KF: One great way to do this is to use white space to your advantage and eliminate transitions entirely! The fragmented form is perfect for this. Think of this as a narrative version of the jump cut in films. Subtext is a great tool for this as well. But you said “smoothly,” and jump cuts are not smooth. In the breathless one-paragraph flash (as I call it), a flash writer can cover a long stretch of time in one long, smooth exhalation. A flash of my own that does this is “The Once Mighty Fergusons.”
KT: Do you often have to conduct research for your writing? What would you say is the average amount of research you do for a piece? Now the fun question: what’s the strangest thing you’ve had to research?
KF: Not very often at all. Usually my research involves making sure certain details fit with the time period my story is set in.The strangest thing I had to research was human horns for my story, “There is No Albuquerque.” These are a thing! According to Wikipedia: “Cutaneous horns, also known by the Latin name cornu cutaneum, are unusual keratinous skin tumors with the appearance of horns, or sometimes of wood or coral. Formally, this is a clinical diagnosis for a conical projection above the surface of the skin.” Trust me, you don’t want to go to Google images for this.
KT: This one’s for the introverts. Not for me, obviously, just, like, all my introvert friends. . . . You’re very active in the writing community, teaching Fast Flash workshops, hosting flash fiction retreats, and supporting others online. For writers feeling lonely in the world, what ways would you recommend to connect with the writing community?
KF: I do think it’s important to be connected with other writers, to be a part of the writing community. But I get it. I myself am very introverted. Just know that most of us are a bit on the awkward side. I love Twitter. Flash Twitter is the best and kindest of all the Twitters. So go there if you’re not already. But it’s not enough to post. I see so many people do this. You look at their feed and it’s post, post, post, post with no responses to others, no real interaction. So comment, respond, like, retweet, ask questions, be funny, be yourself. In real life, work up the courage to go to readings, maybe take part in an open mic. Buy books! And review them or tweet about them. Basically, it’s about being present. You don’t have to be cool. You don’t have to sparkle. You just need to show up.

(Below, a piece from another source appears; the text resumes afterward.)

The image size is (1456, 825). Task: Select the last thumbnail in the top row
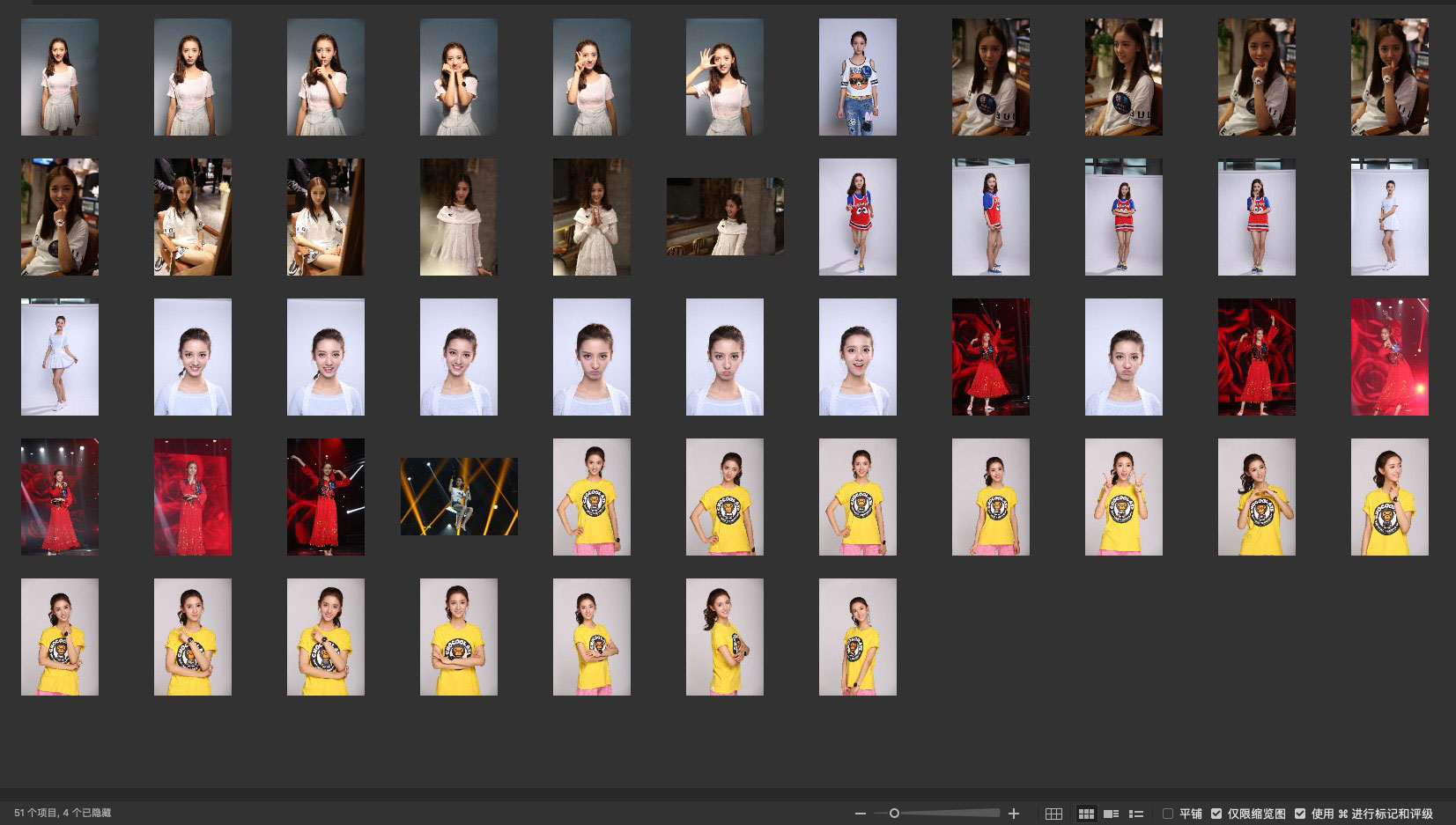click(1390, 77)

KT: Speaking of Twitter: I’m not a weird Twitter stalker (maybe?), but anytime you promote someone’s work and say “Whoosh!” I think, “That’s something I’ve gotta read.” So, how do writers get Kathy Fish to say “Whoosh”? What are you looking for in the pieces you read?

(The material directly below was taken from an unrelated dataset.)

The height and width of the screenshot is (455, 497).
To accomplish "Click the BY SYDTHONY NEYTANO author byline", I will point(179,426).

KF: Ha, “whoosh” is not the most articulate response, but it’s me literally catching my breath after having read something amazing. It’s when a piece of writing is artful and beautiful and fresh and innovative and deeply moving all at the same time. Man, that’s rare, and it’s everything.
KT: What overwhelms you? What are your strategies for stepping away when you become overwhelmed?

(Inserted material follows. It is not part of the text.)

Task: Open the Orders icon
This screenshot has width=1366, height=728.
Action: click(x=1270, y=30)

KF: Having too much on my plate. Too many deadlines and obligations. I have finally realized it’s okay to just—stop. I leave my laptop closed. I don’t answer emails or cross anything off my to-do list. I watch movies and walk and nap and look at the clouds and pet my dog. So far, the world has not ended when I do this.
KT: Laptops can close? Callooh Callay! I must try this thing some day.
Related question: Oftentimes, when I’m feeling burned out or low, I turn to my guilty pleasure reading pile. Have you any guilty pleasure reading? Do tell.
KF: This is probably not what you were going for, but my guilty pleasure is to reread my favorites (instead of, say, making a dent in my ever-growing To-Read list). I’ve read Anna Karenina four times. The Shipping News several times too. And there’s a falling-apart copy of Best American Short Stories 1998 that has some of my favorite short stories, ever.
KT: What authors are you excited to read more of?
KF: There are so many, honestly. I think this is the golden age of flash fiction. This sounds like a plug, but I am always in awe of the stories that get written in Fast Flash. A lot of these writers are fairly new to flash fiction and I’m excited to see more of their stories out in the world.